Cook the Books features books from all kinds of genres, from chef memoirs to fiction featuring cooking or foodcentric themes, and participants offer up posts that discuss our current selection and their culinary creations inspired by their reading. I will be coordinating the roundup of submissions at the Cook the Books blog after tomorrow's deadline and then our guest judge, Jenna of the wonderfully entertaining blog, Literature and a Lens, will pick a winner.
Garden Spells is a lyrical blend of Southern Gothic and magical realism set in a small North Carolina town, where the Waverley clan has always had a certain reputation for odd powers. Elderly cousin Evanelle is driven to give people gifts which they later find out that they need and want, from Strawberry Pop-Tarts to bed linens, condoms and mango cutters. Caterer and night gardener Claire cooks up magical foods that have various properties, like the snapdragon casserole used to ward off the unwanted admiration of her hunky new neighbor. It would be a plot spoiler to let y'all know about the power that her wayward sister Sydney discovers that she possesses late in the book, but suffice it to say that all of the Waverley women have unusual talents. Even the family apple tree in the backyard has an ominous power: the ability to fling apples around, which, if eaten, will give the bearer a vision of the biggest event in his or her life. And bigger is not always better.
There were so many delicate and intriguing things that Claire cooks up in this book: lavender bread, crystallized pansies, violet white cake, lemon-verbena sorbet, and honeysuckle wine. Herbs and garden vegetables feature prominently in her sensual descriptions and it was a treat to read the excerpts from the Waverley kitchen journal at the rear of this book. Chive Blossoms will ensure you will win an argument and are an antidote for hurt feelings, and Nasturtiums are noted as promoting appetite in men (for sex or food, or both?) and for making women secretive. Very entertaining.
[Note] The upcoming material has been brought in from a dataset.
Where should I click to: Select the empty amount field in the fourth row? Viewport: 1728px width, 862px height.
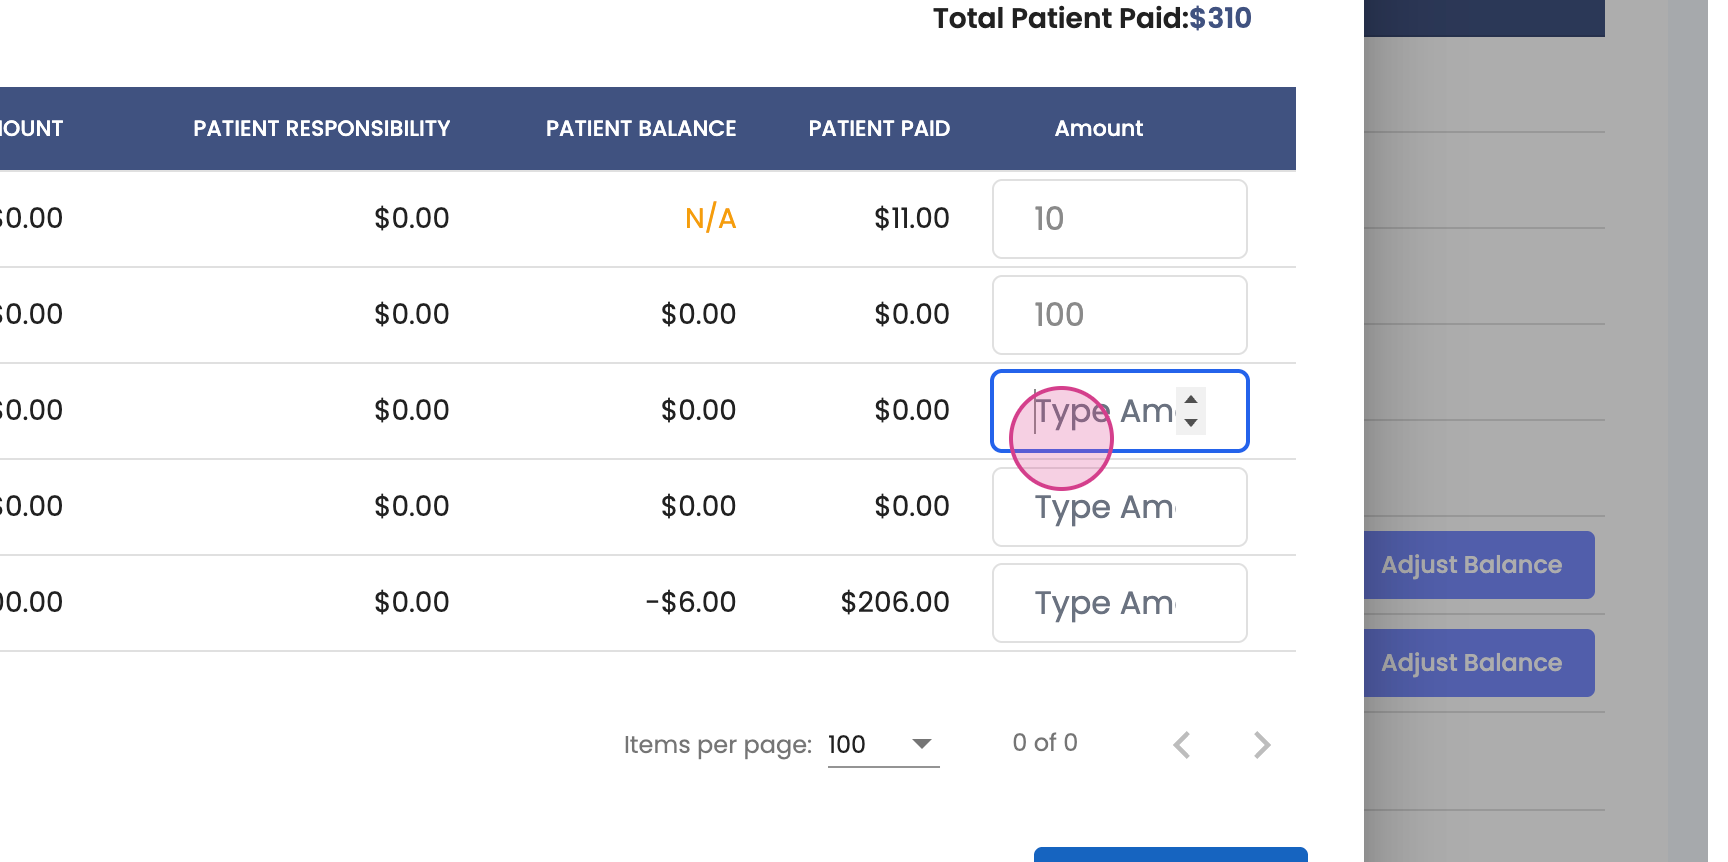pos(1119,507)
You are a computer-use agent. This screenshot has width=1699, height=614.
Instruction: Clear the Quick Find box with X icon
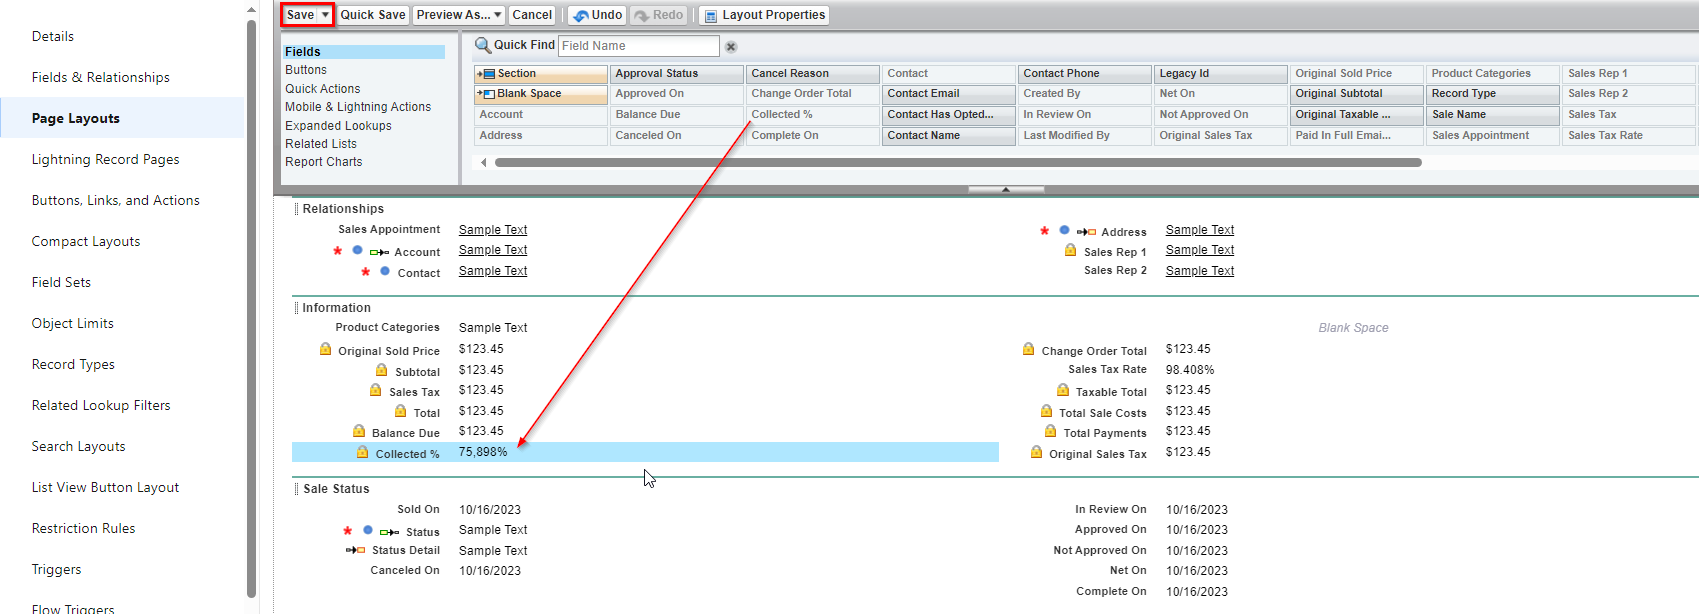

With a swath of long-blooming Bachelors Buttons in my vegetable patch, grown just for attracting pollinating insects (and because they're so easy to grow and are self-sowing), I was delighted to learn from this book that the petals are edible and, according to this book,
"Bachelor's buttons make people see sharper, helpful for finding thing like misplaced keys and hidden agendas"
Well, sez I, I could certainly use help in both these departments, so I plucked a handful of petals, and used them to garnish a salad gleaned right out of the Crispy summer garden: mixed lettuces, radishes soaked in rice vinegar and some sliced asparagus stalks. They really looked lovely as a garnish and I am making a note to remind myself to use them on top of my next Fourth of July dessert. They are so deeply blue.
I'll be posting the roundup of all the Garden Spells submissions over at the Cook the Books blog after tomorrow's deadline and encourage you to drop by and see all the different, creative interpretations of this dreamy novel that we've all cooked up.
Our August/September Cook the Books selection is A Homemade Life, by Molly Wizenberg, a collection of essays and recipes, compiled from her popular blog Orangette. Anyone is welcome to join in the fun for this and all future rounds of CTB by reading the selected book, and then blogging up your book commentary and a dish inspired from its pages.
Off to deliver some garden produce to my friends. Now, where'd I put those keys?